Let us take marriage agreements as an example. Several records of marriage agreements from the Old Babylonian period state what should be done to the wife if she divorces, or attempts to divorce, her husband. They specify rather severe punishments. The following text, BAP 90 (Meissner 1893), is typical:
Rimum, the son of Shamhatum, married Bashtum, the daughter of Belisunu, the priestess of JSamas and the daughter of Usi-bitum. Belisunu has received [?] shekels of
Silver as the bride-price of Bashtum. Her heart is satisfied. If Bashtum says to Rimum her husband, ‘‘You are not my husband,’’ Bashtum will be thrown into the river (to drown).
If Rimum says to Bashtum his wife, ‘‘You are not my wife,’’ he will give her 10 shekels of silver as her divorce payment.

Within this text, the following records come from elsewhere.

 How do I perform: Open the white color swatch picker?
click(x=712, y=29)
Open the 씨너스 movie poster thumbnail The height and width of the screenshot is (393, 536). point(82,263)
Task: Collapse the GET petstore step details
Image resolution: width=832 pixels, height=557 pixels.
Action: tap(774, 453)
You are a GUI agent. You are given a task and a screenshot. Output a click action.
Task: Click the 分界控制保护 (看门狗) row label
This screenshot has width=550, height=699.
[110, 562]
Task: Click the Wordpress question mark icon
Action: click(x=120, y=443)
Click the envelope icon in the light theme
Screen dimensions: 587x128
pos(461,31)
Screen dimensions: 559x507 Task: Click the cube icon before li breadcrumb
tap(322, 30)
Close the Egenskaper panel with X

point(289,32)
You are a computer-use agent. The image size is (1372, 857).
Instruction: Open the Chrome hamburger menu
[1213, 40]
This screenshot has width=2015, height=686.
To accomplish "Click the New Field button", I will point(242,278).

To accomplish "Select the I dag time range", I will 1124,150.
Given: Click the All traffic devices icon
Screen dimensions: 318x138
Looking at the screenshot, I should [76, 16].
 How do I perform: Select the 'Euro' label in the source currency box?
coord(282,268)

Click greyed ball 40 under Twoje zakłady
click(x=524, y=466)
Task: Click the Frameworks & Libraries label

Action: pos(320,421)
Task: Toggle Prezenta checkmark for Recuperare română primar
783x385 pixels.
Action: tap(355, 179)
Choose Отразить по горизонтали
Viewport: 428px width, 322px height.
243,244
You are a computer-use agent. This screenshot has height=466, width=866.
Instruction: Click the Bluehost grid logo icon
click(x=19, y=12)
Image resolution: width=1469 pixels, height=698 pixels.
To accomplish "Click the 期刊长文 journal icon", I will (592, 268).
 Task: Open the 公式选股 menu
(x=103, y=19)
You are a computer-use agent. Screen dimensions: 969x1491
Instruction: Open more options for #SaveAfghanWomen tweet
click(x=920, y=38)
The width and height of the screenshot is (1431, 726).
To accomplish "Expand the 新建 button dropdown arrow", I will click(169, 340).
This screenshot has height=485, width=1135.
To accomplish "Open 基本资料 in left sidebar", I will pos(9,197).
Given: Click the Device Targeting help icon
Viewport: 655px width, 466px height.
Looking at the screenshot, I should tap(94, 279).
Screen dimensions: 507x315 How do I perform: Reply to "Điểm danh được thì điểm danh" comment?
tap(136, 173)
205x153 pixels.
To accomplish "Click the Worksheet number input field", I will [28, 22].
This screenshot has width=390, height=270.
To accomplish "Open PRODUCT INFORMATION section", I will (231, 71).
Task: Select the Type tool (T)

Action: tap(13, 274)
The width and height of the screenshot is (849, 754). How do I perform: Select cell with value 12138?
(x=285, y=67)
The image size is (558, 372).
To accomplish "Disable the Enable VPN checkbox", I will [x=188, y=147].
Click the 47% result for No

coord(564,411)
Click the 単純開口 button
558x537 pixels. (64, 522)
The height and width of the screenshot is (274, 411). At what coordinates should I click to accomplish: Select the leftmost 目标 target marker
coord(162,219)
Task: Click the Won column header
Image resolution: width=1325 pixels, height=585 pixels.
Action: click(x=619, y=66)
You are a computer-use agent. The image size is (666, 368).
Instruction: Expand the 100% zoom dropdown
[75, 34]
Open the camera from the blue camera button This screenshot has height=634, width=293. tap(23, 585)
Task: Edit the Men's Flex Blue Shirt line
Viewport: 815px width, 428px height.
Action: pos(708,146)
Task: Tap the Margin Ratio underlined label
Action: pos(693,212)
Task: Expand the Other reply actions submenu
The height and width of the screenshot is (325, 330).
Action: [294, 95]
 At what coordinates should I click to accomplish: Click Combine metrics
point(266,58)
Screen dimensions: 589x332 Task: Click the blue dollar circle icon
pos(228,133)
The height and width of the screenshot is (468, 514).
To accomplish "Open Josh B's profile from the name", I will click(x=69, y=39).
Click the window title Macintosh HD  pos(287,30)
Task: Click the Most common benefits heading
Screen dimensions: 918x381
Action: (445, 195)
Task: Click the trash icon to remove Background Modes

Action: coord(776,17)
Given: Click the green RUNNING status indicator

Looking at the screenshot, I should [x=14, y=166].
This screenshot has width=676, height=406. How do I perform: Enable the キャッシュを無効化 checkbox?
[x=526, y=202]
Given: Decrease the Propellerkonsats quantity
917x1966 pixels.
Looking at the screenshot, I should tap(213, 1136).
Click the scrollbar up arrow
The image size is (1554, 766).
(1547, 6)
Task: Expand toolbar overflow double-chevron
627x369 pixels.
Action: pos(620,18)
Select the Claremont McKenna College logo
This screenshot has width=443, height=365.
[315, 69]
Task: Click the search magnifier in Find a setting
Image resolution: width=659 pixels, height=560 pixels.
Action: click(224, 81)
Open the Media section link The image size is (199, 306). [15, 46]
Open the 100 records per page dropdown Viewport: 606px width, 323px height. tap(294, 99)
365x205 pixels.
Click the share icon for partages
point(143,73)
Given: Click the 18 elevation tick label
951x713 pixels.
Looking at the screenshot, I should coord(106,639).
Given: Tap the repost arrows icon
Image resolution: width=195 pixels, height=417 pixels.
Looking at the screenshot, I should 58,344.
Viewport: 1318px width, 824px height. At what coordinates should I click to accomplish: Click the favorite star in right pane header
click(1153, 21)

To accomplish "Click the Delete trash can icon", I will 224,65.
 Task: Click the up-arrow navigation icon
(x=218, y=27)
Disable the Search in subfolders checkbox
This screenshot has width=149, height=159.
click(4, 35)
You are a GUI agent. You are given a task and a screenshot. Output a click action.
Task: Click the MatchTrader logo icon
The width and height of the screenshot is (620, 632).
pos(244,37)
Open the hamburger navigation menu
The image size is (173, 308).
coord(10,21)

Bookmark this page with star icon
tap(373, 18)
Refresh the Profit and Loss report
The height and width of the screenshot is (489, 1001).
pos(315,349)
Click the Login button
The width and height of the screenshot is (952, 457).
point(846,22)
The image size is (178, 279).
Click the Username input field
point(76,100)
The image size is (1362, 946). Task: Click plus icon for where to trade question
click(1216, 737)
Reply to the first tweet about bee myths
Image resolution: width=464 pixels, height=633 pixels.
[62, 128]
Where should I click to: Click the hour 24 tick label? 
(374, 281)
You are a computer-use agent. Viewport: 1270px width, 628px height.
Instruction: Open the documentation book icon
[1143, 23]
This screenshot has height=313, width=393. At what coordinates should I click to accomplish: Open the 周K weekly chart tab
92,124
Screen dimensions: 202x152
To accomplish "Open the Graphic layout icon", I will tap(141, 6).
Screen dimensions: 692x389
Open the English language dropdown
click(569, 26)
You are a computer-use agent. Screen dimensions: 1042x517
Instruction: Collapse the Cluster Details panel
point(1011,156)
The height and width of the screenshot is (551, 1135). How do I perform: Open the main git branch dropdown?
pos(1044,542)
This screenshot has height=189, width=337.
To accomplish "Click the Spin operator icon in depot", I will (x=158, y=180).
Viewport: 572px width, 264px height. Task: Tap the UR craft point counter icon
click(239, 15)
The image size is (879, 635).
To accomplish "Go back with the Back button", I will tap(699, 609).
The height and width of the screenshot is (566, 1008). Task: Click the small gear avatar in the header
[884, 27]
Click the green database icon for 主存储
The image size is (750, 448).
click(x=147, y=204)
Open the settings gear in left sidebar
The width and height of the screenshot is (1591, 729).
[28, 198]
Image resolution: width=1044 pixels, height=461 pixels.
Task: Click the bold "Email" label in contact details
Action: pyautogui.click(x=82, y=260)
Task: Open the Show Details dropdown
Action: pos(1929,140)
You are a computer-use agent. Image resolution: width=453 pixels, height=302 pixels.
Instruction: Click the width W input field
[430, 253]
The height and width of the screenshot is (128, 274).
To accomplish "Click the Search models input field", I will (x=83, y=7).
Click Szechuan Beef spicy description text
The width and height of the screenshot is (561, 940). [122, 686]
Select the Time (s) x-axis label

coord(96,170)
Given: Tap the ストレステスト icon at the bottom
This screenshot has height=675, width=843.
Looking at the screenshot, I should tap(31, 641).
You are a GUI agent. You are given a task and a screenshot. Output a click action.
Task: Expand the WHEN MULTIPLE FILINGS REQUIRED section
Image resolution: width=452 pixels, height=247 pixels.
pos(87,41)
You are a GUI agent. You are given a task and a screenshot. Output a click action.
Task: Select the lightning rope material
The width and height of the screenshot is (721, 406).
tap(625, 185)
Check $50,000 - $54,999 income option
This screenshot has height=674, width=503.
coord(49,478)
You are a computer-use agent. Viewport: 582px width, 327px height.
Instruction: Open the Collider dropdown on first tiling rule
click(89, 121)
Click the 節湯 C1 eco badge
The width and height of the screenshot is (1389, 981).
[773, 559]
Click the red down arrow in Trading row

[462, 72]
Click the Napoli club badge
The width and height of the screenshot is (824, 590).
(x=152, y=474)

Documents like this one might lead to the conclusion that wives were forbidden by law to divorce their husbands during this period. After all, if the woman who was part of this marriage tried to divorce her husband, she would have suffered the ultimate punishment, death. But, because contracts do not constitute statutory law, this conclusion is unwarranted. The very fact that divorce by the wife was treated as it was in this document points to the opposite conclusion: that divorce by a wife was legal. The woman above was not prevented from divorcing her husband by law but by contract. If divorce by a wife were already treated in this manner by societal law, the contract would have been silent on the issue. Contractual stipulations, therefore, should not automatically be equated with law.
Trial records are another important source of law for the legal historian, but they, too, must be handled with care. Owing to the fact that extenuating circumstances often influenced court decisions, not every verdict in a trial can be assumed to reflect precisely the law governing the issue at trial. To compound the situation, large numbers of extant trial records contain no verdict, leaving scholars at a loss to know how the ancient courts ruled on many of the matters brought before them.
Even when it comes to trial law and procedure, trial records can be perplexing. The one site from which more trial records come than any other is that of ancient Nuzi in central Iraq. In a number of instances at Nuzi, one of the parties at trial brought one or more supporting witnesses, and it was the testimony of those witnesses that won the case for that party. Some important details, however, were not made clear. To begin with, there are no recorded cases in which both parties brought witnesses to court (Liebesny 1941: 132-3). It seems hardly possible that this situation never occurred, but we simply do not know how judges acted when confronted by witnesses from both sides. In other trials, a party brought witnesses, the witnesses testified in favor of that party, but the judges were not satisfied. Instead they required that one of the parties or their witnesses go through a particular ritual, the lifting up of the gods (Frymer-Kensky 1981). It was by means of this ritual that the winner was determined. The document JEN 347 (Chiera 1934) provides an example:
Tehiptilla entered into a dispute, concerning a stolen sheep, with Arsimika before the judges. The witnesses of Tehiptilla gave testimony before the judges that Arsimika was in the process of stealing the sheep of Tehiptilla from the midst of the [pen?], and the witnesses caught him in the act. The judges spoke to Arsimika and said, ‘‘Lift up the gods before the witnesses.’’ Arsimika lifted the gods before the witnesses. Tehiptilla won the case. And the judges imposed upon Arsimika a fine of 12 sheep to be paid to Tehiptilla.
It is not clear why the judges at Nuzi would issue an immediate verdict after hearing the testimony of some witnesses and why they would call for the lifting-of-the-gods ritual in other instances when they have heard witness testimony. Trial records are often drafted tersely, and the procedural law they reveal is sometimes rather obscure.